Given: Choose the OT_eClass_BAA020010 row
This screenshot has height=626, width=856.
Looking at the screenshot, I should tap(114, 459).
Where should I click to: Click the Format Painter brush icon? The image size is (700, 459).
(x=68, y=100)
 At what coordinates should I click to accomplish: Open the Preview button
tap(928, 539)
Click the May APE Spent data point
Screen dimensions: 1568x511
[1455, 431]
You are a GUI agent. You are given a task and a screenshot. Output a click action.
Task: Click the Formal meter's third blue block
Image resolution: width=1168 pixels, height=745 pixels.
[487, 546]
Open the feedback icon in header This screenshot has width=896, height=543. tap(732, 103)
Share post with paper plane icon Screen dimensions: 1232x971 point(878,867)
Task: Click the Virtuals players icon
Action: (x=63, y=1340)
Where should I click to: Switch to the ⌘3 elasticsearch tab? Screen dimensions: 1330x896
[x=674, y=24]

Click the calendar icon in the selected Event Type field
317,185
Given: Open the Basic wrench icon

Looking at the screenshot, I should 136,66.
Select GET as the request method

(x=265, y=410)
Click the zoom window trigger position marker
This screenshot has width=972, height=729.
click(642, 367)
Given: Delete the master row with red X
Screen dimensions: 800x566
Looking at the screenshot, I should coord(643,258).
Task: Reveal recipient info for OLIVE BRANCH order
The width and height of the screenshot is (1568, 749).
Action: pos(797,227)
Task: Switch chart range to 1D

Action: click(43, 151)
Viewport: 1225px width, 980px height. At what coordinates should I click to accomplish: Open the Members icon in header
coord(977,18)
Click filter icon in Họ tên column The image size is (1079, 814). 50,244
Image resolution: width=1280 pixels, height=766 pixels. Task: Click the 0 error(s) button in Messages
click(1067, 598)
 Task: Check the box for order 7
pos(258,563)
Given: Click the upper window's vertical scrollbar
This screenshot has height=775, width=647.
===============
#### TASK TO COMPLETE:
Could you repeat every record above exactly as it appears?

#### YOUR SOLUTION:
Given: Choose the OT_eClass_BAA020010 row
This screenshot has height=626, width=856.
Looking at the screenshot, I should tap(114, 459).
Where should I click to: Click the Format Painter brush icon? The image size is (700, 459).
(x=68, y=100)
 At what coordinates should I click to accomplish: Open the Preview button
tap(928, 539)
Click the May APE Spent data point
Screen dimensions: 1568x511
[1455, 431]
You are a GUI agent. You are given a task and a screenshot. Output a click action.
Task: Click the Formal meter's third blue block
Image resolution: width=1168 pixels, height=745 pixels.
[487, 546]
Open the feedback icon in header This screenshot has width=896, height=543. tap(732, 103)
Share post with paper plane icon Screen dimensions: 1232x971 point(878,867)
Task: Click the Virtuals players icon
Action: (x=63, y=1340)
Where should I click to: Switch to the ⌘3 elasticsearch tab? Screen dimensions: 1330x896
[x=674, y=24]

Click the calendar icon in the selected Event Type field
317,185
Given: Open the Basic wrench icon

Looking at the screenshot, I should 136,66.
Select GET as the request method

(x=265, y=410)
Click the zoom window trigger position marker
This screenshot has width=972, height=729.
click(642, 367)
Given: Delete the master row with red X
Screen dimensions: 800x566
Looking at the screenshot, I should coord(643,258).
Task: Reveal recipient info for OLIVE BRANCH order
The width and height of the screenshot is (1568, 749).
Action: pos(797,227)
Task: Switch chart range to 1D

Action: click(43, 151)
Viewport: 1225px width, 980px height. At what coordinates should I click to accomplish: Open the Members icon in header
coord(977,18)
Click filter icon in Họ tên column The image size is (1079, 814). 50,244
Image resolution: width=1280 pixels, height=766 pixels. Task: Click the 0 error(s) button in Messages
click(1067, 598)
 Task: Check the box for order 7
pos(258,563)
Given: Click the upper window's vertical scrollbar
This screenshot has height=775, width=647.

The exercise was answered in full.